Gilligan’s Wake is also a departure from Carson’s only other published novel, a sketch of alienated suburban youth called Twisted Kicks. Published by the tiny Entwhistle Books in 1981 (and subsequently translated for a German edition), it has sold, by Carson’s estimation, a couple of thousand copies. The book is still available in stores, but the author wishes it would go out of print. “It’s overwrought and melodramatic,” he says. “It’s a kind of silly book, really. Unintentionally silly.”
In Gilligan’s Wake, by contrast, the silliness is all intentional. Indeed, the novel grows more outlandish with each turn of the page. In the chapter devoted to Mary Ann Summers, for example, the future S.S. Minnow passenger is found studying at the Sorbonne. We soon overhear Jean-Paul Sartre and Simone de Beauvoir conversing outside a cafe, with Sartre speaking in garbled lyrics from the Who’s “Won’t Get Fooled Again”in French. Upon returning to the United States, Mary Ann discovers that her Kansas hometown has disappeared and that, as the “personification of America,” she’s been endowed with renewable virginity.

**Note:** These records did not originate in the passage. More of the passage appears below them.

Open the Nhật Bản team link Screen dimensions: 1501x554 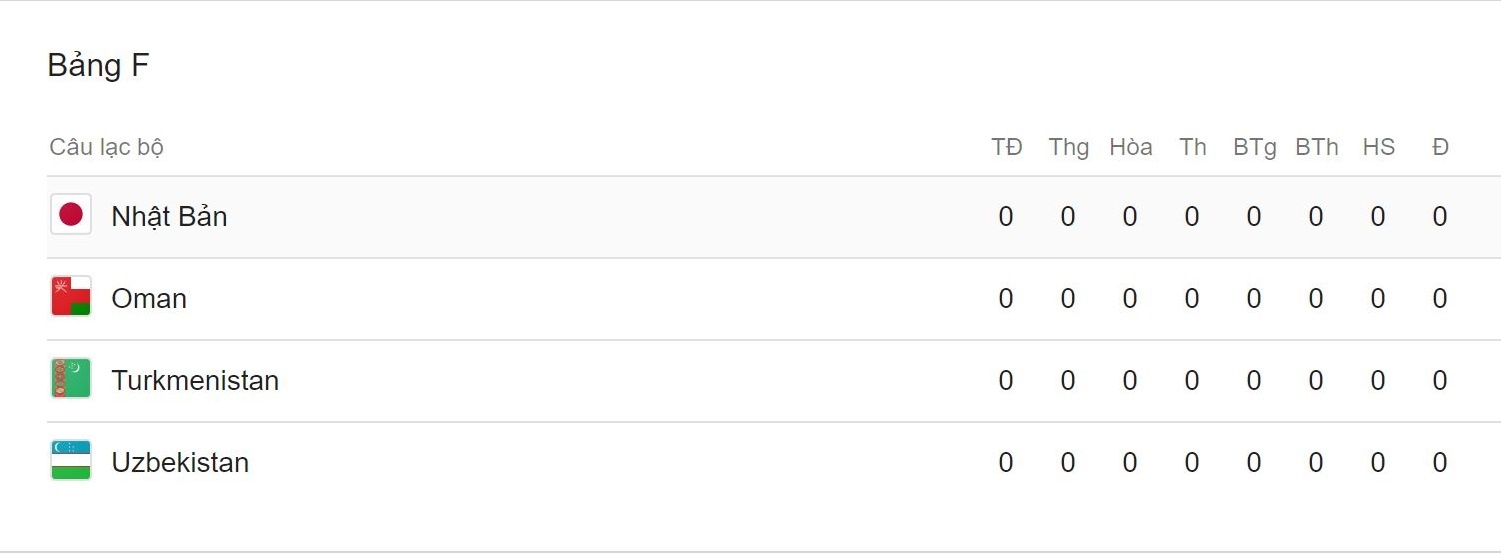(169, 217)
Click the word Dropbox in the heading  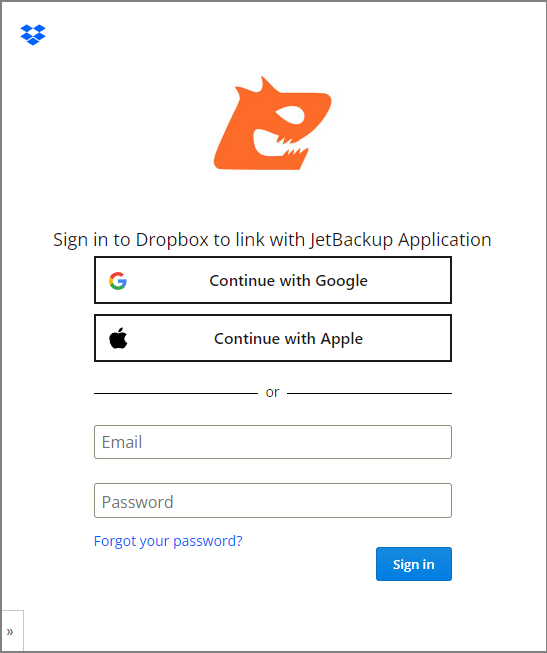(172, 240)
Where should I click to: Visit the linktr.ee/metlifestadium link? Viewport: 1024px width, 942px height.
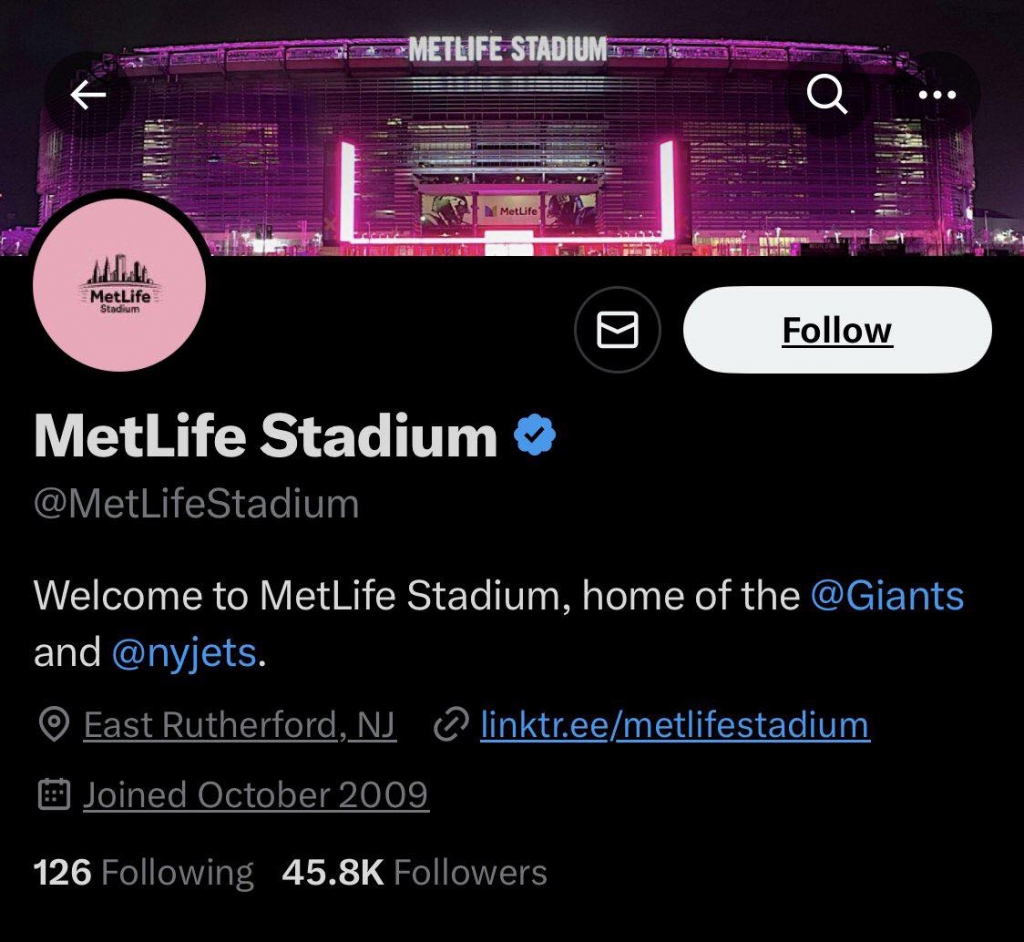click(x=675, y=725)
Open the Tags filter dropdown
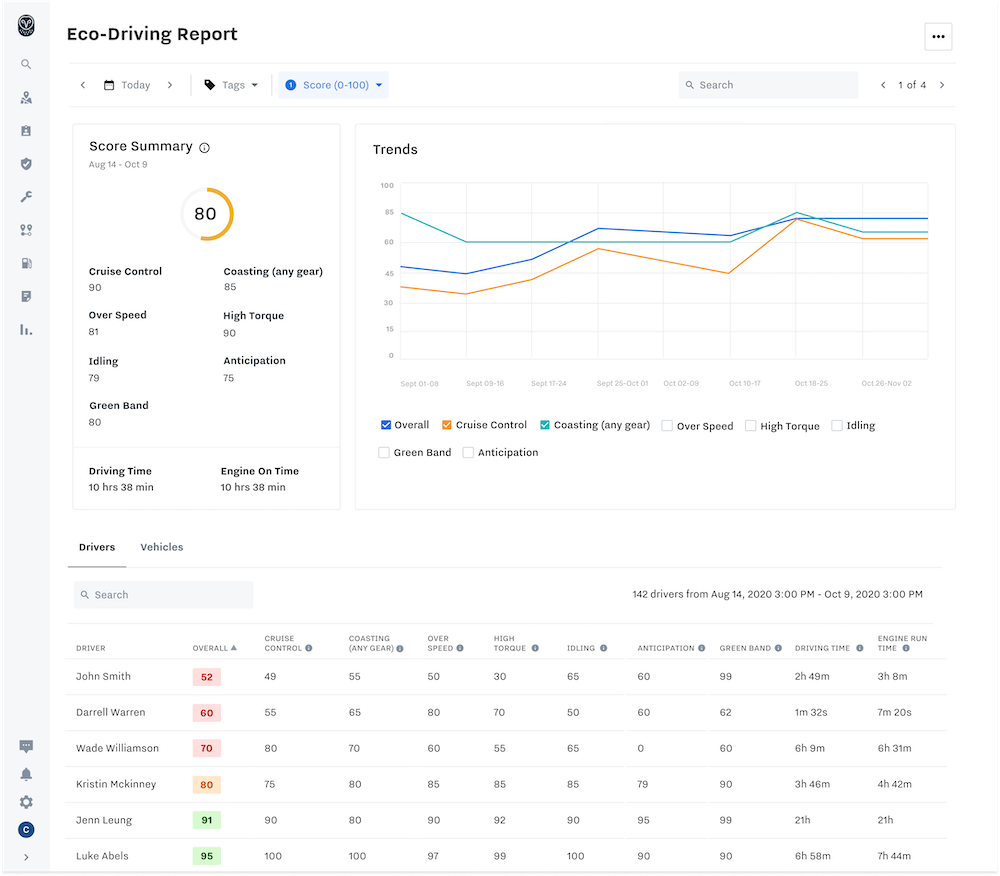The width and height of the screenshot is (1000, 876). click(231, 85)
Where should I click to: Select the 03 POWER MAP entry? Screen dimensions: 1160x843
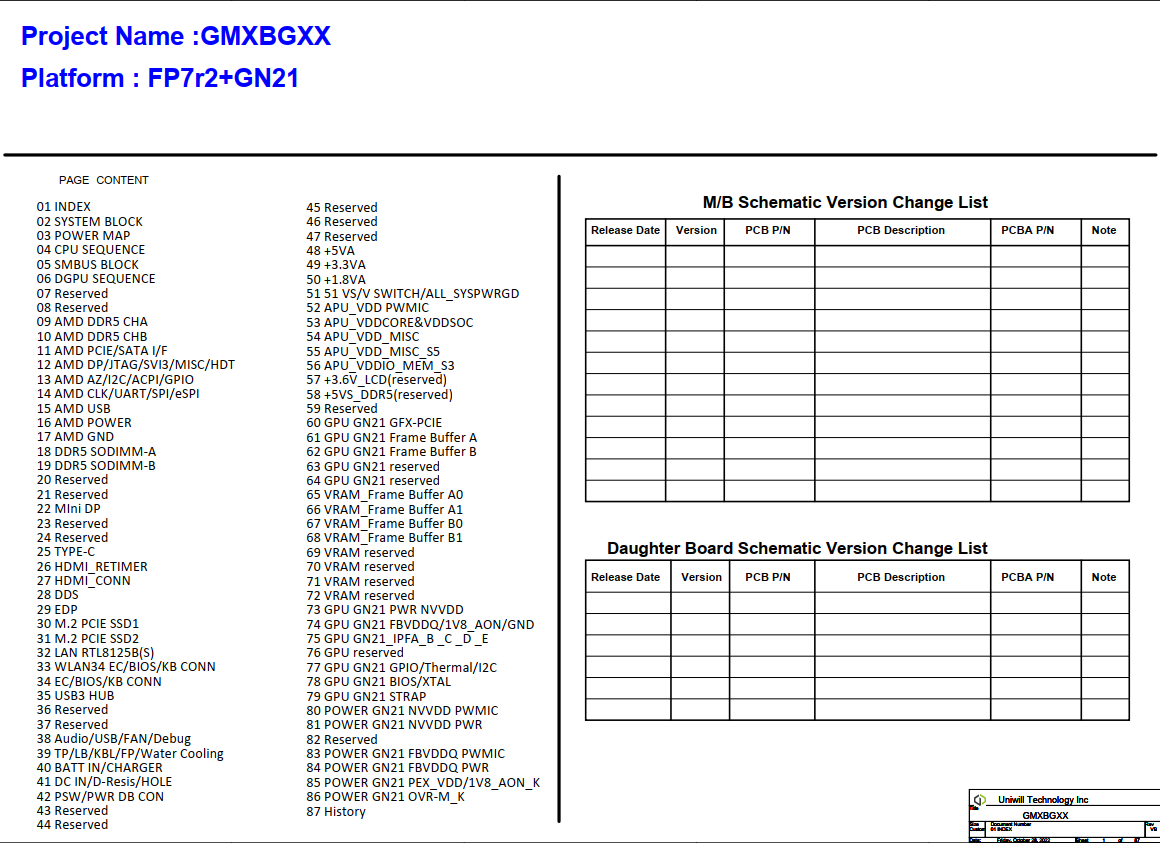click(x=84, y=236)
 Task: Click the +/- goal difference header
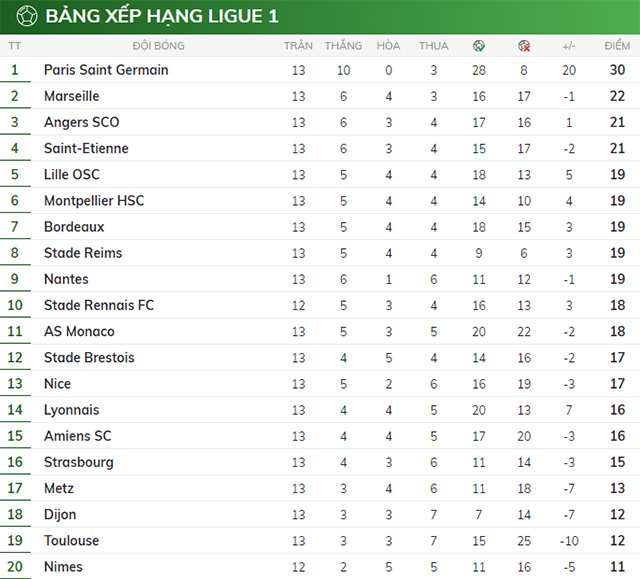(569, 46)
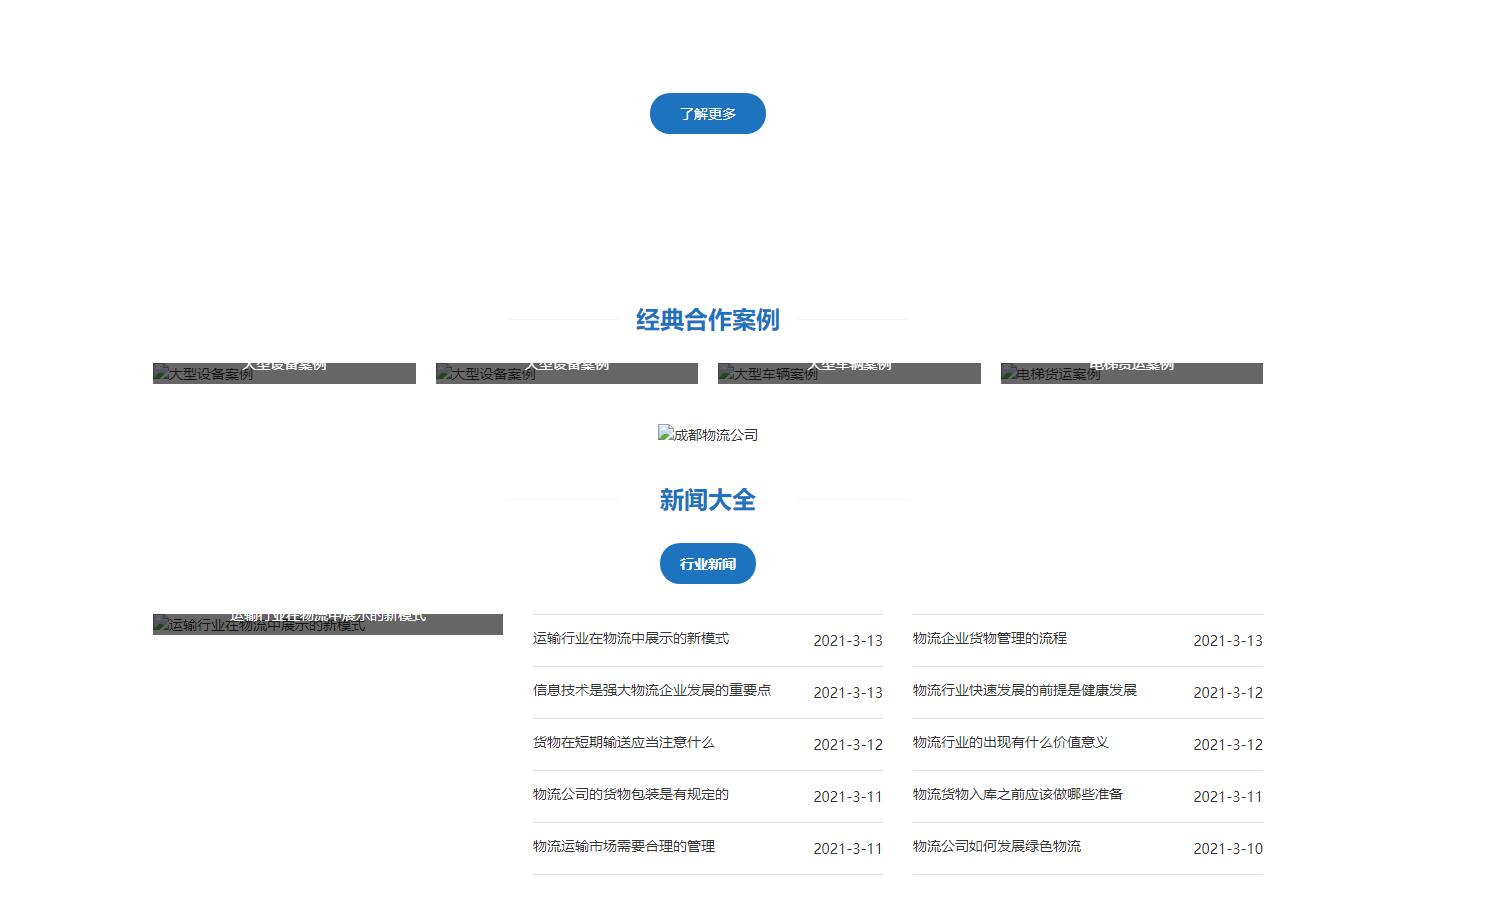Select the 行业新闻 tab
The image size is (1490, 907).
[x=707, y=564]
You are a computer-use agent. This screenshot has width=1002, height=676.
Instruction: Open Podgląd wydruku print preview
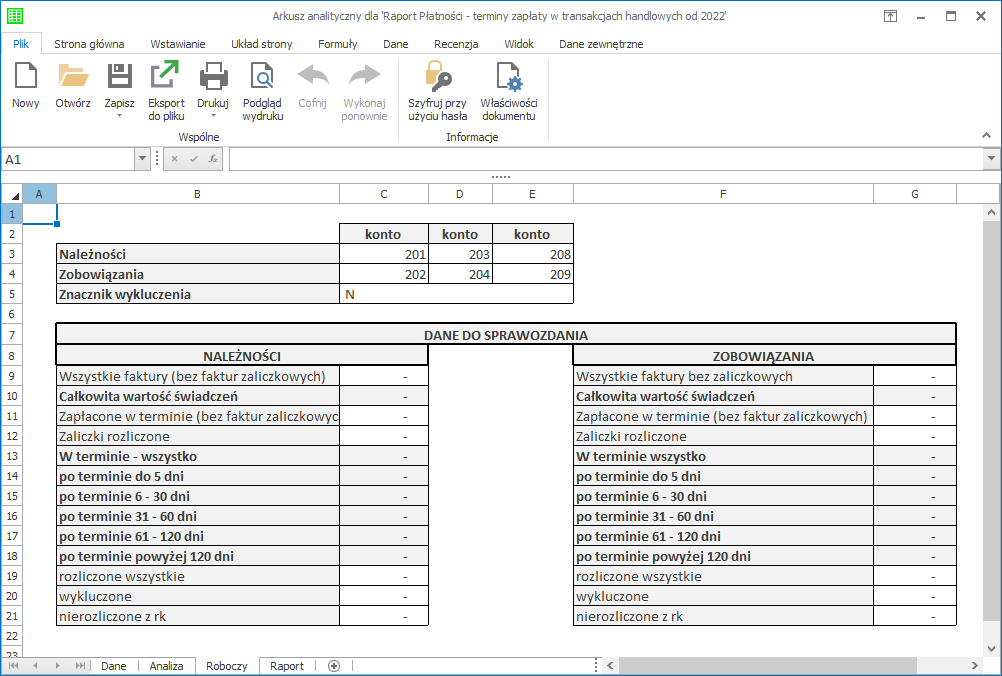click(262, 78)
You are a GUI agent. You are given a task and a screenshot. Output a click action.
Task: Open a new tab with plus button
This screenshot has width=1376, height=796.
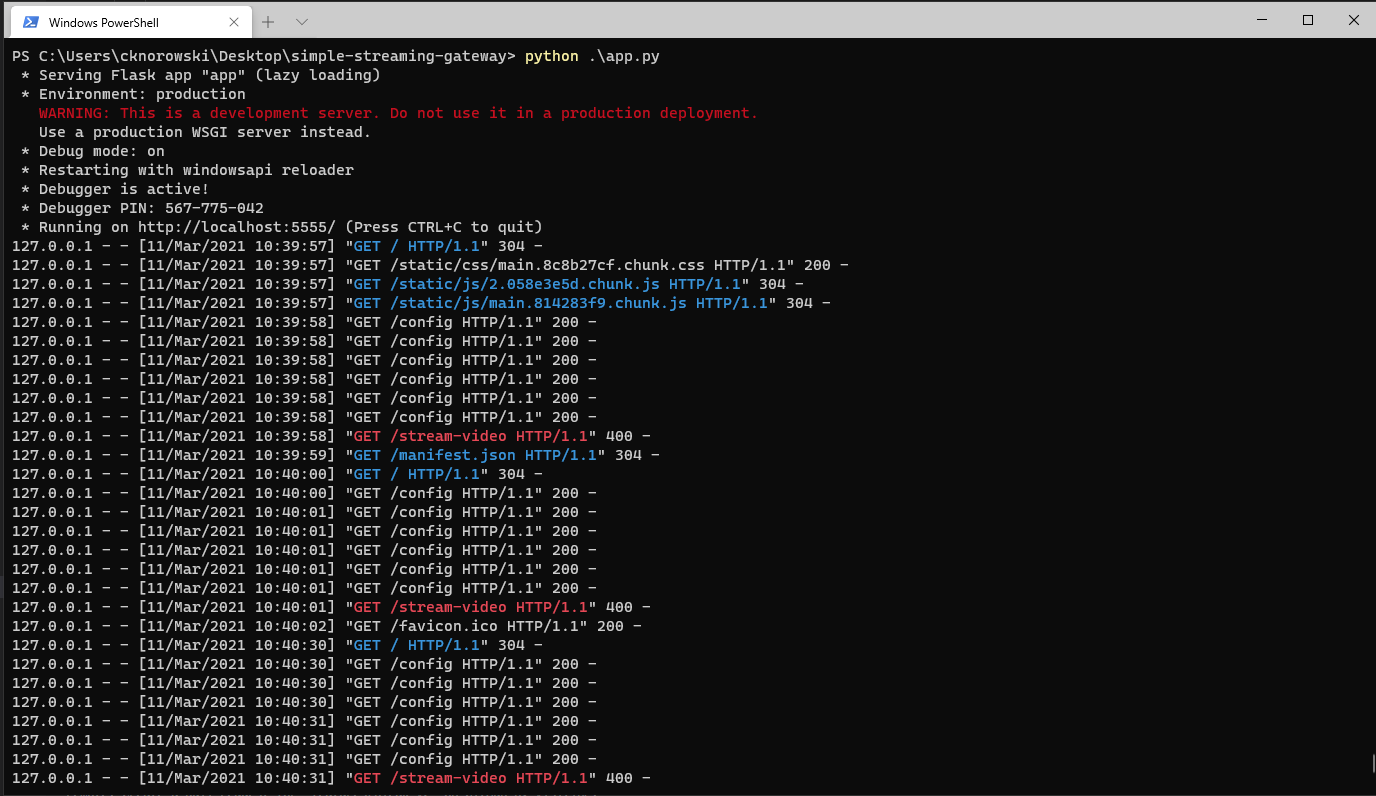(268, 22)
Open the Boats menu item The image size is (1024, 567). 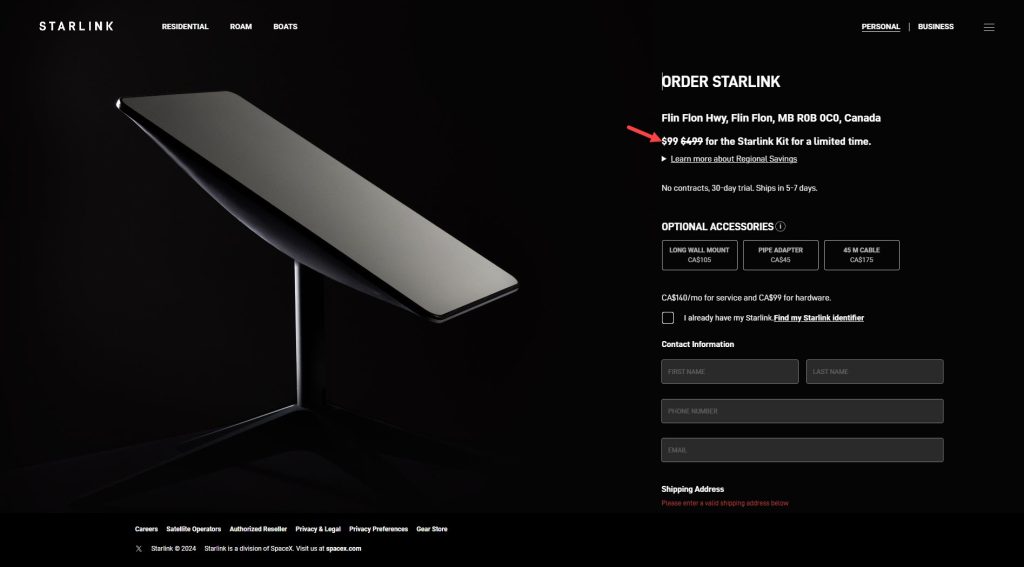coord(285,27)
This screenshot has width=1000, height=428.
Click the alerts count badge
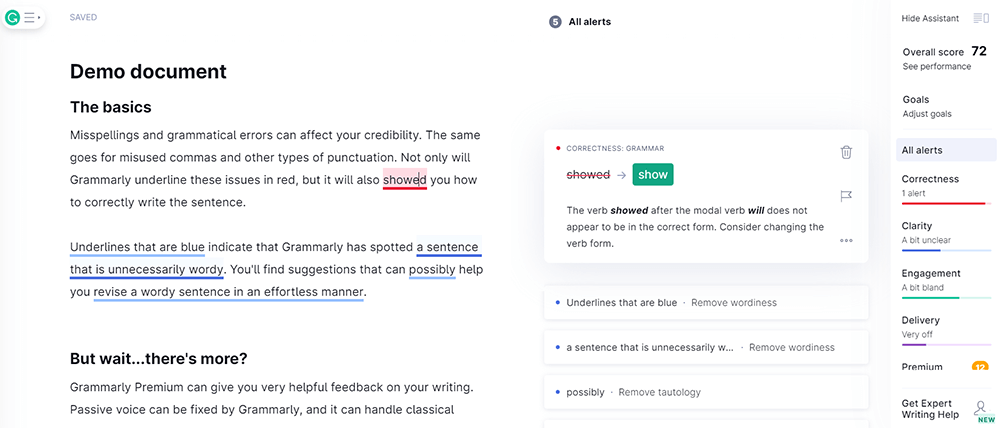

“If you decide you’re going to write a book telling the fantasy autobiographies of the future castaways of Gilligan’s Island, you don’t scale back and say, ‘I better keep this reasonable,’” Carson says. “People who think it’s a ridiculous idea are going to think it’s a ridiculous idea no matter how sane I try to make it. So why not just do it the way I want?”
So far, the strategy has worked: Carson has done just a few book readings, in Washington, Los Angeles, and New York, but Gilligan’s Wake has received reviews in Entertainment Weekly, the Washington Post Book World, the New York Times Book Review, the San Francisco Chronicle, the Denver Post, and other publications taken with the novelty of the book’s premise. The reviews have been mostly favorable, through some critics have bristled at Carson’s jumbling of high- and lowbrow culture. “Gilligan’s Wake is not as good as Finnegans Wake,” quipped David Kelly in the New York Times, “but it’s better than Gilligan’s Island.”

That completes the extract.